Best of the Fest: Looking Back on Scotland’s Fintech Festival
Gareth Mackie, content specialist at LendingCrowd, looks back at the Best of the Fest party, hosted by DIGIT, LendingCrowd and FinTech Scotland last week.
LendingCrowd, the only fintech lending platform headquartered in Scotland, joined forces with DIGIT and Fintech Scotland last week to mark the end of this year’s Fintech Festival – bringing the industry together for a panel discussion and informal drinks reception.
The Best of the Fest event on Friday 27th September kicked off with a roundtable discussion featuring LendingCrowd founder and CEO Stuart Lunn, FinTech Scotland CEO Stephen Ingledew and DIGIT founder Ray Bugg.
The discussion was chaired by Sarah Ronald, founder of service design consultancy Nile.
“Fintech is the new punk rock,” said Ingledew, who won the Evangelist of the Year accolade at DIGIT’s Scottish Financial Technology Awards on 25th September.
“Fintechs are dancing at the disco, but bigger and more established companies and industries are still at the bar, worried they’ll embarrass themselves on the dancefloor,” he added.
While he acknowledged that Scotland would never have the largest number of fintech companies in the world, Ingledew told the audience at The Green Room in Edinburgh that quality was more important than quantity – and collaboration is a vital part of the mix.
“There’s a commitment to collaborate to drive change,” he said. “By collaborating, the fintechs will be able to scale up and take on the big companies to deliver better outcomes for customers.”
Continuing the customer service theme, Ray Bugg said that the UK’s major high street banks need to be aware of the emergence of tech-driven challenges because they can no longer rely on the loyalty of their customers.
“You can switch account in a matter of days and join a bank in a matter of seconds, so if customers aren’t happy they’ll move,” he said. “Customers really are shaping change in banking and fintech.”
Stuart Lunn, who founded LendingCrowd in 2014, agreed that good old-fashioned customer service – both for investors and business borrowers – remains important in this era of apps, instant messaging and online chatbots.
“It’s absolutely crucial to have a team that has direct contact with customers, whether they’re investors or borrowers. They need to know that they can pick up the phone and speak to a real person when they have any questions,” he said.
Lunn added: “The majority of people appreciate a phone call to welcome them to the LendingCrowd service. Fundamentally, SMEs are still driven by relationships, so they really value face-to-face contact. That’s why we’ve expanded our business development team to ensure we can meet borrowers in person and help to fund their ambitions.”
The discussion also touched on the lessons that can be learned on the journey from starting to growing a fintech business. Lunn told the audience that building a business is a long process that will involve many unexpected hurdles, so it is important to get the foundations right from the start.

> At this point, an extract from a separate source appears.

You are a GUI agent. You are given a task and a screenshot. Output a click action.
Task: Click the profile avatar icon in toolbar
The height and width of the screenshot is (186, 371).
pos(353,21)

“We’ve built a business, not just a set of activities,” said Lunn, who won the title of Leader of the Year at DIGIT’s Scottish Financial Technology Awards. “Things never happen as quickly as you’d expect when you’re building a team. You have scarce resources and you have to be aware of changes coming down the line, particularly in a regulated environment.
“That hasn’t been a problem for us, because of the approach we took, focusing on infrastructure ahead of fast growth.”
LendingCrowd was the first fintech lending platform focused on the SME market to move from interim to full Financial Conduct Authority permission in 2016. This enabled it to launch one of the first Innovative Finance ISAs on the market in early 2017.
“With hindsight, we may have put more effort into sales and marketing, but I believe it was the correct approach to focus on credit, compliance and governance,” Lunn said. “We have seen the regulatory landscape shift and change over the past five years and that will continue as regulators do a good job of adjusting to the evolving business models across the financial sector.”
In terms of attracting, nurturing and retaining the best talent, he said that start-ups should seek to bring in dedicated human resources support once the number of people in the business grows to about 25.
“Life can get in the way of your grand plans when you’re building a business. But you have to recognise that your team will have their own challenges inside and outside the office too. That’s why I was so pleased that LendingCrowd was selected as the only Scottish company to join Tech Nation’s Upscale 4.0 programme for high-growth start-ups. That experience has been invaluable for the whole team.”